*** Excerpted data Section Begins ***

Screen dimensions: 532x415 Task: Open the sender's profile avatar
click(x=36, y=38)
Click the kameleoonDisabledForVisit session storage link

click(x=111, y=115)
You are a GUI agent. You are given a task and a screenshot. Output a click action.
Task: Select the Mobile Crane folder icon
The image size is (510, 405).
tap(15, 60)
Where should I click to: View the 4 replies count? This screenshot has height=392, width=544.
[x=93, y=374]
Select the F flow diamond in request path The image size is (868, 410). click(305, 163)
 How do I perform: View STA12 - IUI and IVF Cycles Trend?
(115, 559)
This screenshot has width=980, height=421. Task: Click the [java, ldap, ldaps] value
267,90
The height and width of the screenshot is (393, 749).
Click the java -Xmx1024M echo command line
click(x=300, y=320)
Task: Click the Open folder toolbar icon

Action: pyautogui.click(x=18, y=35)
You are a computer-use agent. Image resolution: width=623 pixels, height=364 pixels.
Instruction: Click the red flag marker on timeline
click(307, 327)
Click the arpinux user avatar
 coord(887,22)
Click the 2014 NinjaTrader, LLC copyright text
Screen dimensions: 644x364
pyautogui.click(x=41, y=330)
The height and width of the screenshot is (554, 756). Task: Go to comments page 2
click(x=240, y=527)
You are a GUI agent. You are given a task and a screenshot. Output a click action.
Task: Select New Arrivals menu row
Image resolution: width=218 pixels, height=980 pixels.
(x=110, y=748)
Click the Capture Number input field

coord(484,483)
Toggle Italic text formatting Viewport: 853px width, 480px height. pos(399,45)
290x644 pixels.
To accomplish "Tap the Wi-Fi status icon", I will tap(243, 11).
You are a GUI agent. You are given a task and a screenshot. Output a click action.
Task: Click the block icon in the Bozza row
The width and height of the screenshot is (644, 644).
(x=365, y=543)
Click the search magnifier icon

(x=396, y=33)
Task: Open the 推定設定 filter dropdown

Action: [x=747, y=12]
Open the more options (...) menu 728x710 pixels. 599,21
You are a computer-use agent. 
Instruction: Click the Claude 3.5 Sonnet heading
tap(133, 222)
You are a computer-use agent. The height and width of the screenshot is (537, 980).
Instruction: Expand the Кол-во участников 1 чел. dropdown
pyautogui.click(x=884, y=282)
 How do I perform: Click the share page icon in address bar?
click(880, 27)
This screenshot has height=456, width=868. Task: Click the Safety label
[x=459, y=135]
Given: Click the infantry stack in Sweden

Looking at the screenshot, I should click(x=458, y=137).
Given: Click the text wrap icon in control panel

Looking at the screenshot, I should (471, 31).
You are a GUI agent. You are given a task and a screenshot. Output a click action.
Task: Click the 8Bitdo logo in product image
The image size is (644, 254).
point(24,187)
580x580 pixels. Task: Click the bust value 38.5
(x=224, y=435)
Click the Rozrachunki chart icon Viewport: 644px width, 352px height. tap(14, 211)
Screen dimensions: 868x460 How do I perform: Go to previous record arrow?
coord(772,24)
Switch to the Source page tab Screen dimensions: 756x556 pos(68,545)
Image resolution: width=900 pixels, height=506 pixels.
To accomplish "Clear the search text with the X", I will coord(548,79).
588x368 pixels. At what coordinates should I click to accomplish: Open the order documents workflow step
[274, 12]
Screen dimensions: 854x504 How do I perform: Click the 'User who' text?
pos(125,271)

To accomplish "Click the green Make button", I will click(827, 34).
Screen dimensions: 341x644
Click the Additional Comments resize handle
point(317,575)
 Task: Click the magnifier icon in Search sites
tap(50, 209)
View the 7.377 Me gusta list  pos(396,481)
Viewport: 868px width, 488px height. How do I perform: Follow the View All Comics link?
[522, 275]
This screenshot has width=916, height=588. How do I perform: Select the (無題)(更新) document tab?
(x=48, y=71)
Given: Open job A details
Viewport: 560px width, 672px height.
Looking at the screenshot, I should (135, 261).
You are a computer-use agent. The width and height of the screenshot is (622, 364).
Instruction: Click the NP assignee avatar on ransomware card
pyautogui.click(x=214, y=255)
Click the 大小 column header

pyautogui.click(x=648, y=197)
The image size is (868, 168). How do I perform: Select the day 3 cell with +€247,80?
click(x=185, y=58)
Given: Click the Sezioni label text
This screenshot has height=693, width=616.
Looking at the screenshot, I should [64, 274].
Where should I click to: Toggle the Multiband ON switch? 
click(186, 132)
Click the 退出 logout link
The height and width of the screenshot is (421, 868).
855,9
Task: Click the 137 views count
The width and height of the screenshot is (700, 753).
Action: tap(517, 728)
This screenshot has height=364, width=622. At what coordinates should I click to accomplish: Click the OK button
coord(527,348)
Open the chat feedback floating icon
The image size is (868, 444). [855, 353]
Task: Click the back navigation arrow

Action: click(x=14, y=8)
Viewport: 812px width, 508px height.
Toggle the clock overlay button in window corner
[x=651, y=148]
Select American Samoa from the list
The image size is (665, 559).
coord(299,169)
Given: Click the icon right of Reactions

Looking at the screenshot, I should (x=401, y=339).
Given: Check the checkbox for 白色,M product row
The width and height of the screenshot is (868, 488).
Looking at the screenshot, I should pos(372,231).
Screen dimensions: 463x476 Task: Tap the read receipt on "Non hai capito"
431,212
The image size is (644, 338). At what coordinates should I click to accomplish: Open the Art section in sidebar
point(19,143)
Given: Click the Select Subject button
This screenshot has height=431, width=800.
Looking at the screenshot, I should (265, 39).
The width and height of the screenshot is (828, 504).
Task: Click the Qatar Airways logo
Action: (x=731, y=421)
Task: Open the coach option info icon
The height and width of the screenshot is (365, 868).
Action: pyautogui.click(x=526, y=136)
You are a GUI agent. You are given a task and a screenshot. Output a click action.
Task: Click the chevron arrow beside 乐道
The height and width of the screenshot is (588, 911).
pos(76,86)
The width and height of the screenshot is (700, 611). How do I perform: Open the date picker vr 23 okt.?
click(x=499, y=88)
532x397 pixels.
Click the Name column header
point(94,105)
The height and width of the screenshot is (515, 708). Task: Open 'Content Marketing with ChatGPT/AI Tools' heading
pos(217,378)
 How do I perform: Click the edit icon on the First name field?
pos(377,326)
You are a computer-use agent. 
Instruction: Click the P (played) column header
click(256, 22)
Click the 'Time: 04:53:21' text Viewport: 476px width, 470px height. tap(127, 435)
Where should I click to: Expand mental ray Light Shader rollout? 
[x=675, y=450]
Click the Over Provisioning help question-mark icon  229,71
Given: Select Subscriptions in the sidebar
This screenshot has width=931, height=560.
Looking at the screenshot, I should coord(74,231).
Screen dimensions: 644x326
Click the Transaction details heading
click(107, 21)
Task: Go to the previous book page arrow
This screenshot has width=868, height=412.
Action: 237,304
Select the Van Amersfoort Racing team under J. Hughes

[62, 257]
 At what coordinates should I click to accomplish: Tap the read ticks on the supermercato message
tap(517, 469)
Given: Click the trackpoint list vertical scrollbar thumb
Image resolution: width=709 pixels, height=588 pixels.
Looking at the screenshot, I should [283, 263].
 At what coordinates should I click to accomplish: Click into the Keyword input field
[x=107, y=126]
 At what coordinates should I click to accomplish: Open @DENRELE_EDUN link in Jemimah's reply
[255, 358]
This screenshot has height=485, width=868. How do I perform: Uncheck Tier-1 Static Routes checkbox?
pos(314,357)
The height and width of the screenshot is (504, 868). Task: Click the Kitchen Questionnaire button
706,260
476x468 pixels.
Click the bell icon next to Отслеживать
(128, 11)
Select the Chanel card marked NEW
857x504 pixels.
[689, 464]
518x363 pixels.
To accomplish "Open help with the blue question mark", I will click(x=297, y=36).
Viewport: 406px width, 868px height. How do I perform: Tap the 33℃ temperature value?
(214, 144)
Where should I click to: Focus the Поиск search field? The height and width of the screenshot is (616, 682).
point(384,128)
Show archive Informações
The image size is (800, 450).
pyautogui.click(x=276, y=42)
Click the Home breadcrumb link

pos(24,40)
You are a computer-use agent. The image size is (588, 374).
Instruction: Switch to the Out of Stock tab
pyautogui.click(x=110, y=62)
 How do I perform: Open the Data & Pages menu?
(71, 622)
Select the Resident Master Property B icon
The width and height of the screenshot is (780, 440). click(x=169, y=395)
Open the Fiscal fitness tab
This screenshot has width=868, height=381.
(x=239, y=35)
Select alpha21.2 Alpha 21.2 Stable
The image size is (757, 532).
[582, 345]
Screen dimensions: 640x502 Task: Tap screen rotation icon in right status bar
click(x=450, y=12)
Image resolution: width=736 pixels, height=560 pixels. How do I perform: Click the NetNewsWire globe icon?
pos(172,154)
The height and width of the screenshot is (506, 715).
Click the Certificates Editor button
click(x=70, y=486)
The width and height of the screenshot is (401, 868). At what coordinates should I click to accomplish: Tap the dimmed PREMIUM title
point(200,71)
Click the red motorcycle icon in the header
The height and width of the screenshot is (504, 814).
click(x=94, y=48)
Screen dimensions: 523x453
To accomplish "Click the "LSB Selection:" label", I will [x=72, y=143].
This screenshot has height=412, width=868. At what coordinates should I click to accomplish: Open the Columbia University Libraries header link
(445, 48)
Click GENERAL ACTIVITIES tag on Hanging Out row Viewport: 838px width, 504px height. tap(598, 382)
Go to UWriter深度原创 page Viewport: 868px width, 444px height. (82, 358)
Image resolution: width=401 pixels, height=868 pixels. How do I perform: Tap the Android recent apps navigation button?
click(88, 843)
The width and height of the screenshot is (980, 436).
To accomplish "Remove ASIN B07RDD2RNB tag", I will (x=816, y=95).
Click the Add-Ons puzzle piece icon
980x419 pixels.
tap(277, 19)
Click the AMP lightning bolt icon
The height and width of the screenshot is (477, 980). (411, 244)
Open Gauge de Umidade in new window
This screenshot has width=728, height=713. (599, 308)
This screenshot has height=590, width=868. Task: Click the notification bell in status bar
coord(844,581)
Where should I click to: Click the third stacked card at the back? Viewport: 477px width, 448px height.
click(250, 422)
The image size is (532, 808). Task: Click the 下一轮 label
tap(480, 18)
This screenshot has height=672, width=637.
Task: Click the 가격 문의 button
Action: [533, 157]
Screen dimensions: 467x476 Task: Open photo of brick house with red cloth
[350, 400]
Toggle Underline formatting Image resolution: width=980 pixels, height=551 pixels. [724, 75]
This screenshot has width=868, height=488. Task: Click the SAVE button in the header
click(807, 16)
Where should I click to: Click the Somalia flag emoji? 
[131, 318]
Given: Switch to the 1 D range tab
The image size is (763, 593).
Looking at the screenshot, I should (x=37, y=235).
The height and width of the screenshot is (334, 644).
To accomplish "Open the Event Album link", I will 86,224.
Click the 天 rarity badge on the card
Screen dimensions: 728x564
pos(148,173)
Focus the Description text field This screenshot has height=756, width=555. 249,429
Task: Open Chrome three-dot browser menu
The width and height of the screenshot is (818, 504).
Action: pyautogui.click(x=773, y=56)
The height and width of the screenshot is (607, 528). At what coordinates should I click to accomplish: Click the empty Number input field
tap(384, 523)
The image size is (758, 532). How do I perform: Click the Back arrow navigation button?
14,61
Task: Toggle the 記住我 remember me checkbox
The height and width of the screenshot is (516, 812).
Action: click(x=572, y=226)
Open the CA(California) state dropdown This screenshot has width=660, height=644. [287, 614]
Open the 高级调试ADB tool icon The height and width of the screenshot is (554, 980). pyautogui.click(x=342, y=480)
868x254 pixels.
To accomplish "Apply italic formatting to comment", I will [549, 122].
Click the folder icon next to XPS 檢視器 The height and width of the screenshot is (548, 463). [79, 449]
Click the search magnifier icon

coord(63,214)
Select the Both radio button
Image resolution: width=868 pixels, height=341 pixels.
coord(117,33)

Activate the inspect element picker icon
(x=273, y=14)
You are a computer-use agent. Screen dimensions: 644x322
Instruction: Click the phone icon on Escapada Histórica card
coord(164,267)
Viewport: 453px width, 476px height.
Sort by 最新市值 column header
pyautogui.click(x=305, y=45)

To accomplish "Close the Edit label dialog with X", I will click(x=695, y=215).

*** Excerpted data Section Ends ***

• **Task brief**
Where the data above reaches the line holding "At what coordinates should I click to accomplish: Click into", begin printing, and stop after the line holding "You are a computer-use agent. The image". Each line must be reproduced exactly, with nothing else added.

• **Written answer**
 At what coordinates should I click to accomplish: Click into the Keyword input field
[x=107, y=126]
 At what coordinates should I click to accomplish: Open @DENRELE_EDUN link in Jemimah's reply
[255, 358]
This screenshot has height=485, width=868. How do I perform: Uncheck Tier-1 Static Routes checkbox?
pos(314,357)
The height and width of the screenshot is (504, 868). Task: Click the Kitchen Questionnaire button
706,260
476x468 pixels.
Click the bell icon next to Отслеживать
(128, 11)
Select the Chanel card marked NEW
857x504 pixels.
[689, 464]
518x363 pixels.
To accomplish "Open help with the blue question mark", I will click(x=297, y=36).
Viewport: 406px width, 868px height. How do I perform: Tap the 33℃ temperature value?
(214, 144)
Where should I click to: Focus the Поиск search field? The height and width of the screenshot is (616, 682).
point(384,128)
Show archive Informações
The image size is (800, 450).
pyautogui.click(x=276, y=42)
Click the Home breadcrumb link

pos(24,40)
You are a computer-use agent. The image size is (588, 374).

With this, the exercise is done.